嵇晏見他不願多言,又想到此次幫他請來杜神醫的塔爾齊,面色有些微沉道:“嵇晏有些話想單獨與杜神醫說,不知杜神醫可否方便?”
杜神醫猶豫了一下,頷首答應了。
樊十回到家中後,當即將那香囊裡的藥草全部倒了出來,想著下回帶去鎮上找那藥鋪的大夫好好看看,這些藥草到底是怎麼一回事?
然當她倒出藥草後卻察覺出了不對勁。
香囊中的藥草都是她親自縫製進去的,所以藥草的樣子她大致還記得。但眼前這些倒出來的藥草,明顯不是她親自縫合進去的那些。
難道是有人偷偷給她掉包了?可她縫製的香囊一直放在房間裡並未拿出去,誰會特意過來將裡面的藥草調換呢?
正當樊十疑惑之時,門口響起了敲門聲。
她心虛的嚇了一跳,當即用旁邊簸籮裡的布將桌子上的那些藥草給蓋了起來。
“二姐,你在藏什麼東西嗎?”樊小七轉著輪椅進來問。
“沒,沒什麼,我能藏什麼東西。”樊十掩飾道:“我今日去了一趟鎮上累了,想睡一會兒,你先出去吧!”

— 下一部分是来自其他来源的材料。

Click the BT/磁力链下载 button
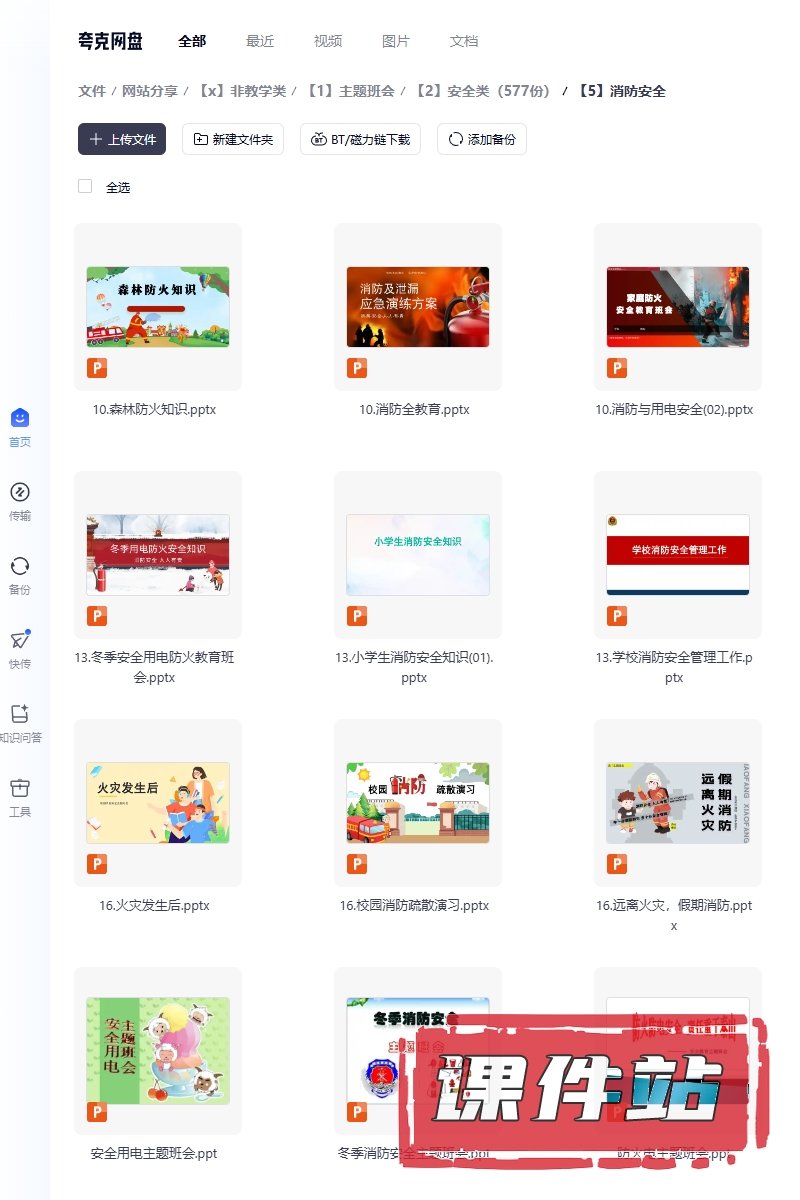This screenshot has width=800, height=1200. [x=360, y=139]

樊小七卻沒有立即離開,而是道:“二姐最近似乎有什麼心事,能跟小七說說嗎?”
“小七,我說我累了。”樊十趕人道,顯然並不想與樊小七多言什麼。
“二姐最近好像經常去鎮上找大姐。大姐好些了嗎?”樊小七又問,顯然並未將樊十的逐客之意放在心上。
樊十蹙眉,顯然有些沒耐心了。
“還是老樣子,一直昏迷不醒。”她淡淡道。
“是嗎?既然這樣,二姐為何還不肯放過大姐呢?”樊小七問。她眼神直直的看著樊十,好似想將她的目的看透一般。
樊十聞言,面色微變。
“你......小七,你說什麼呢!我怎麼都聽不懂?”她語氣加重,顯然有些心虛。
樊小七沒有言語,而是從懷中拿出了幾樣東西擺在桌子上。然後又將桌子上樊十方才故意掩蓋草藥的那張布拿開。
“小七,你......”
“二姐能解釋一下嗎?”樊小七問。
樊十順著她的目光看去,面色再次變了。
“你,你怎麼會有......你這是什麼意思?”樊十還想否認。
“二姐還不想坦白麼?這些東西都是二姐的,做什麼用,也只有二姐最為清楚不是嗎?”
樊小七的面色有些悲慼,哽咽道:“我一直都以為是自己多想了。可是......”
樊十見實在瞞不住了,只得在樊小七面前坦白道:“不錯,這些都是我做的。”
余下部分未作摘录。